The train wreck anti pattern occurs when a series of method calls are appended to one another all in one line of code. If you find yourself spending a lot of time reading through a series of method calls and trying to figure out what the line of code is actually doing, you probably are dealing with a train wreck.

Example:

 client.GetMortgage().PaymentCollection().GetNextPayment().ApplyPayment(300.00)

Analysis:

This style of coding surfaces all objects on one line of code and leads to readability and maintainability issues. In the above line of code it is unreasonable to have the consumer understand all 4 objects at the same time when we can represent this simply as one method call on the object we are directly interacting with. We should strive to minimize unnecessary interactions with objects and keep the calls to a minimum to minimize complexity. This line of code is also not reusable with in the code base which leads to duplicate code if we wanted to perform this same function elsewhere in the code.

Solution:

Create a method which represents the desired behavior and tells the client what to do. This follows the "tell, don't ask" principle.

 client.ApplyMortgagePayment(300.00)

This allows the caller to only interact with one object at a time and will minimize having to know about all of the objects down the dependency tree.
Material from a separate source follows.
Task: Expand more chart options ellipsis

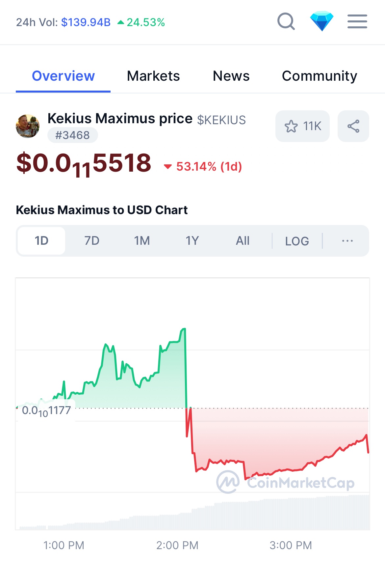Action: pyautogui.click(x=347, y=241)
Also if we wanted to perform this same function elsewhere in the code it is completely resuable without any code duplication.


The fluent-calling style exploits syntactically similar dot-chains. In a fluent call chain, each "train car" method usually returns this (or a wrapped this as in DecoratorPattern, or a modified copy of this), and optionally the "caboose" consumes the final resulting object. Perhaps this is the exception that proves the rule?